We tested whether the reduction of the number of pixels in region A influenced the scatter plot analysis by artificially reducing the pixel number also in region B. The pixel mask of region A was flipped horizontally and then applied to region B. This ensured that the same symmetry with respect to the umbra is given. The shape of the resulting test distribution qualitatively stayed the same and the average inclination and field strength values changed by less than $5\text{\,}\mathrm{\SIUnitSymbolDegree}$ and $50\text{\,}\mathrm{G}$ , respectively. Even in the imaginary and physically meaningless case of all excluded pixels having a fully horizontal field (inclination of $90\text{\,}\mathrm{\SIUnitSymbolDegree}$ ) and zero field strength, the average inclination would be $50\text{\,}\mathrm{\SIUnitSymbolDegree}$ and would, therefore, still be lower than the average of region B. The magnetic field strength of this imaginary case would be $734\text{\,}\mathrm{G}$ for region A, which would also still be higher than the average field strength in region B.
The HAZEL inversion results of the high chromosphere therefore also show that the magnetic field is more vertical in region A than in region B. In addition, magnetic field strength values are higher in region A than in region B. We also note that the line depression map (Fig. 3) shows that region A is covered by a darkening, while region B is not.

4.5 Velocity field

In the LOS velocity maps of the deep photospheric VFISV inversions (Fig. 8), the penumbra on the right side of the image is mostly blueshifted. As the disk center direction is pointing towards the top right of the images and the observations were done at a heliocentric angle of $55\text{\,}\mathrm{\SIUnitSymbolDegree}$ , this corresponds to a horizontal flow direction towards the top-right, an up-flow, or a combination of both. The flow on the right side of the sunspot is therefore consistent with the standard outward-directed photospheric Evershed flow. On the left side of the sunspot (in and around region A), large patches of redshifts are present which cover the entire TBF (magenta contour), but also smaller patches of blueshifts. The predominant redshifts have smaller magnitude than the blueshifts in and around region B, but could also represent outward-directed flows. A comparison to the inclination map shows that the red velocity patches mostly correspond to regions with more horizontal fields. Close to the umbral boundary, a band of small blueshifts is present. Also the velocity pattern in and around region A is therefore, in principle, compatible with an outward-directed Evershed flow, including up-flows close to the umbra (see, e.g. Borrero & Ichimoto, 2011). A discussion whether these flows represent an Evershed flow follows in Sect. 5. We also note that the blueshifts in and close to region A are mostly confined to bright features seen in the TiO-band image.
In the higher atmospheric layers shown by the maps of the SIR inversions at $\log\tau=-2.0$ , redshifts are predominant in the penumbra in and around region B, which is consistent with the start of the in-flows in the superpenumbra. In and around region A, both blueshifts and redshifts are present.
The velocity maps from the HAZEL inversion show large-scale structures, as shown in Fig. 3: Outside the dark region seen in the helium line depression map, blueshifts are predominant on the East side and redshifts are predominant on the West side. This would also be consistent with the in-flow in the superpenumbra. Inside the dark region seen in the helium line depression map, both blueshifts and redshifts are present and the structure seem to be more complex.

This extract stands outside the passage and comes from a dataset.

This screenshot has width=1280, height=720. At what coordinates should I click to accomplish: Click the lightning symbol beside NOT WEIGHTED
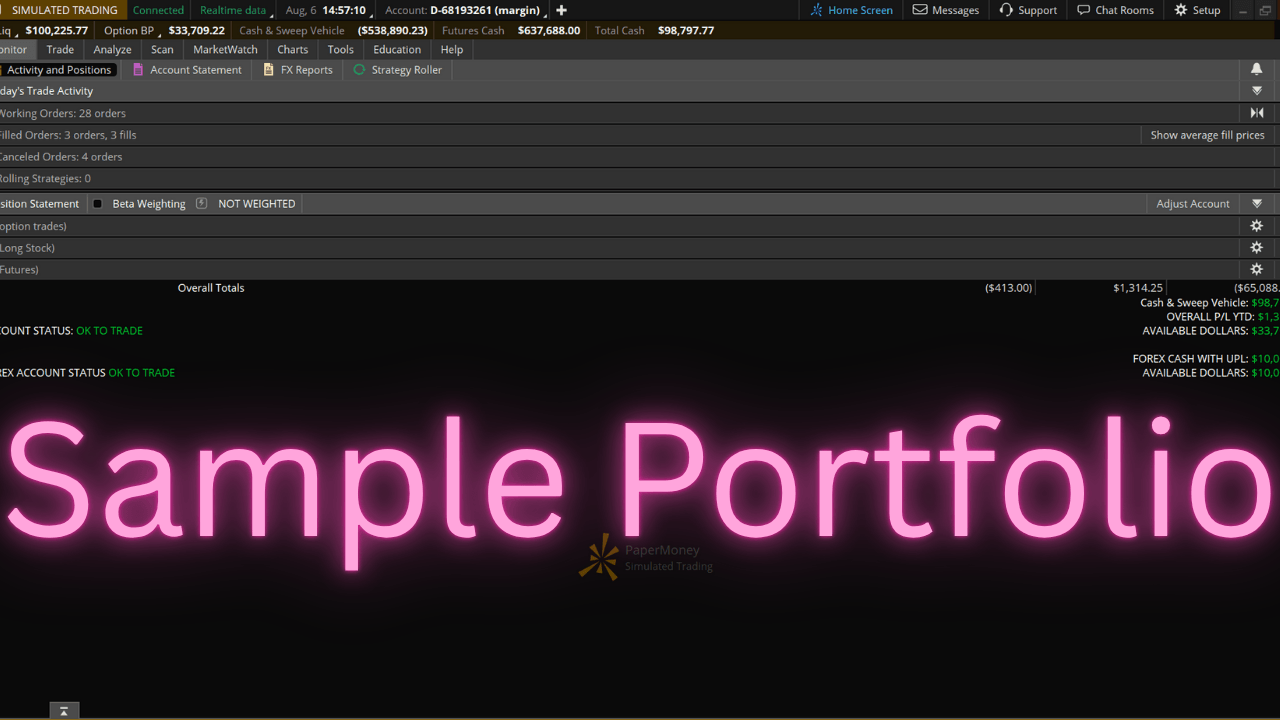tap(201, 204)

4.6 Atmospheric parameters at the TBF

As described in Sect. 4.3, one contour of one TBF (seen in the TiO-band images) can be co-temporally analyzed in the GRIS inversion results shown in Fig. 8. The contour covers 447 pixels in the BBI images and therefore also in the co-aligned and interpolated inversion maps. This corresponds to roughly 13 pixels in maps with the original GRIS pixel size (see image scales of the instruments in Sect. 2). Although the TBF is located in the region in which filamentation is seen in the VFISV maps and the filamentation is parallel to the TBFs, we cannot unambiguously connect the TBF to one specific filament in the magnetograms. However, all TBFs that we identified were located in the region showing filamentation in inversion maps (in and around region A) and the orientations of TBFs and the filaments in the inversion maps were mostly parallel (see orange dotted lines in Fig. 8). In order to further characterize the TBFs, we calculated average atmospheric parameters within the magenta contour outlining the TBF in Fig. 8.

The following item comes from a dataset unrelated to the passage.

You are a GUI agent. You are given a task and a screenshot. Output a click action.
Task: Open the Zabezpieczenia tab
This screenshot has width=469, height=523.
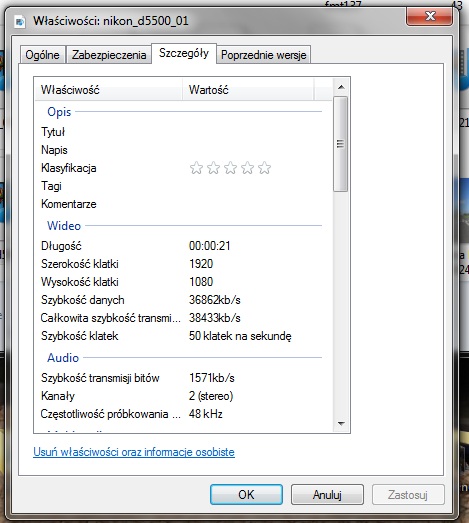[x=109, y=55]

The resulting numbers for the inclination and the field strength of the magnetic field, the velocity and the temperature are shown in Table 2. These averages were not calculated for the chromospheric results from the HAZEL inversions because we clearly relate the observed TBFs to photospheric structures. The average values for the magnetic field parameters can also be read from the position of the magenta crosses in Fig. 9. The crosses are located within the standard deviation band of the respective contributions, but towards the bottom right end of the distribution (more horizontal field and low field strength). This is also where the intraspine pixels of a penumbra would be located. In the deep photospheric VFISV velocity maps, redshifts are visible for the entire extent of the TBF, while the SIR velocity from $\log\tau=-2.5$ mostly shows blueshifts. We emphasize that the GRIS data do not resolve the TBFs and therefore can only describe the atmospheric surroundings. Especially, field strengths, inclinations and temperatures inside the TBFs can be higher than the values retrieved from the GRIS inversions.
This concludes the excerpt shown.